The initial popularity of new slate-type tablets such as the iPad has created a lot of buzz, with some going so far as to predict the end of the traditional PC as we know it. As with many things new, this wave of optimism and expectation of fundamental change is expected and normal. However, the reality is that few new products - unless they create brand-new markets - have the power to truly sweep aside what has gone before.
With this in mind, we recently conducted a survey, called Mobile Computing Checkpoint, into the future of mobile computing in the enterprise. What emerged is that the PC is here to stay, despite predictions of its imminent demise.
There has been a marked shift to laptops from desktops, with increasing performance and decreasing size and prices. For many companies it makes sense to provide laptops to users even if they have a low need for mobility.
Laptops will be accompanied by smartphones
Our survey revealed that in most companies laptops will be accompanied by the smartphone. But the laptop will remain an essential element, and getting all the parts working together will be where the true value lies.
The tablet will primarily be a ‘nice to have'. Of course, there will be markets where tablets are the preferred choice, particularly in verticals such as field service, logistics and healthcare - but the tablet is unlikely to drive the bulk of mobile projects for some time.
Mobile solutions focusing only on the smartphone and tablet, therefore, will fall short of the requirements of the mobility mainstream. And investing in tablet support early may be counterproductive because the IT landscape changes so quickly - although more workers are using their own kit for work and consumerisation may force support earlier than you think.
This fact that consumerisation is often led by senior management makes it difficult to resist. Support must for this must improve, however painful this might be. This raises other concerns, such as how to manage the security of company information on personal devices outside the control of IT.
A major challenge is what to do about lost devices or when an employee leaves. Wiping a personal device completely may lead to the loss of personal settings and information. We have heard of users not reporting lost devices because they fear the loss of their data. This widens the window of opportunity for serious information breaches. Separating business and personal information and managing them independently may help.

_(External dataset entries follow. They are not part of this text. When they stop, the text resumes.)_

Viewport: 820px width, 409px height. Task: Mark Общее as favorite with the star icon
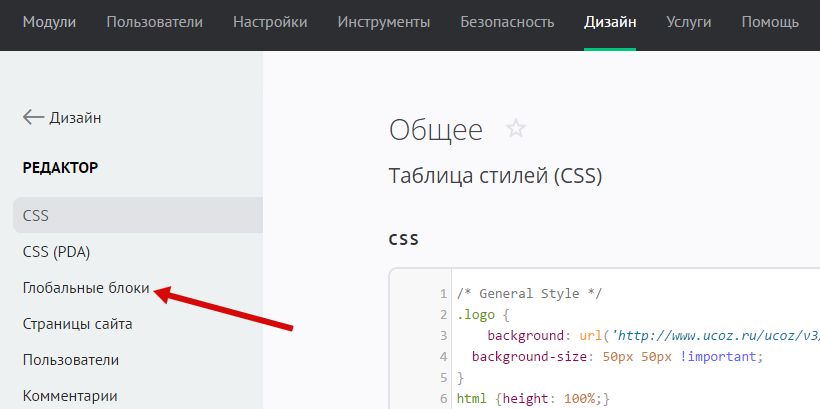click(x=516, y=129)
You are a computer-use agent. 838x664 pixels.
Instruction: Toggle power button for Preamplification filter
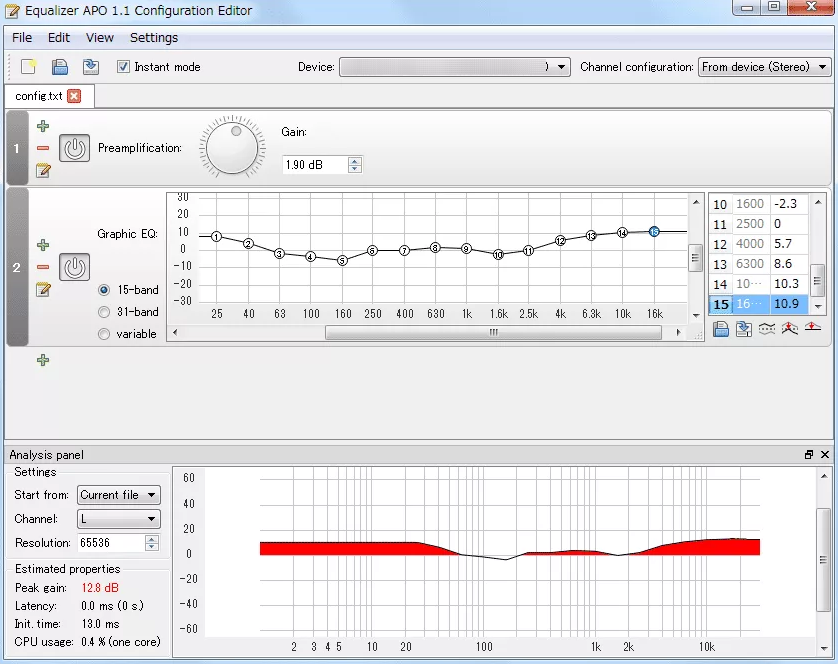tap(74, 148)
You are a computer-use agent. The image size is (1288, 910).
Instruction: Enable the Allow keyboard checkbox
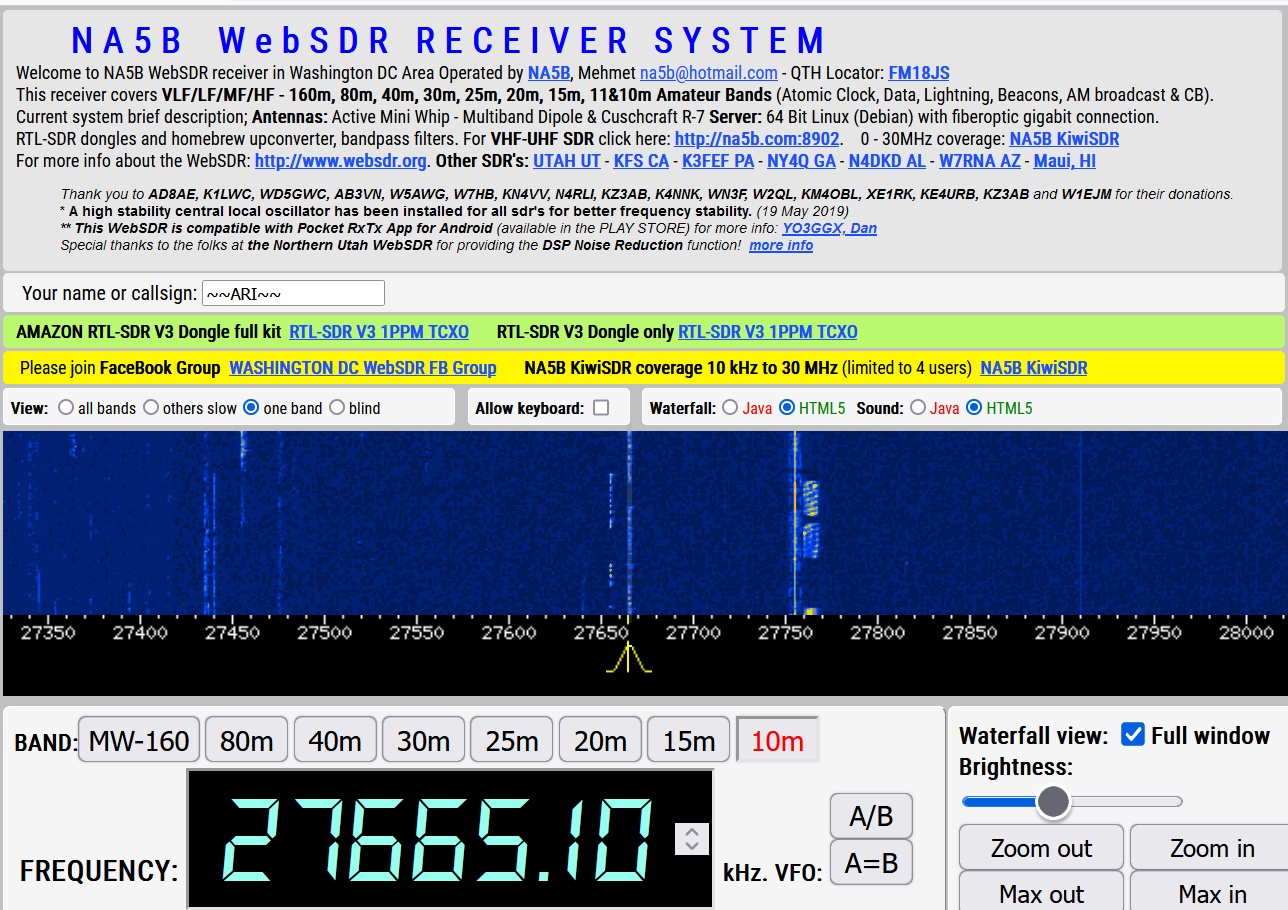(601, 408)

A mobility strategy may well take the approach of supporting a core subset of devices -- rather than everything on offer -- to limit the overall complexity. Some devices may be better suited to business because they have more comprehensive management and security features.
Being able to better manage both laptops and smartphones in a consistent and automated way will be key to adding value to a mobile solution.
This is perhaps easier said than done. While laptops are quite mature and management tools have good functionality, smartphones and tablets are emerging almost weekly with new platforms, operating systems and capabilities. PC management tools are often way behind, too, requiring specialist tools from other vendors that add to the complexity.
Our survey also confirmed that it is not really about faster processors and better displays. What's really needed is more of a focus on device-side security, manageability and battery life.
So this is an opportunity to bring integration skills to the problem, helping companies develop a mobility strategy, creating a platform to help manage the merging of traditional and new.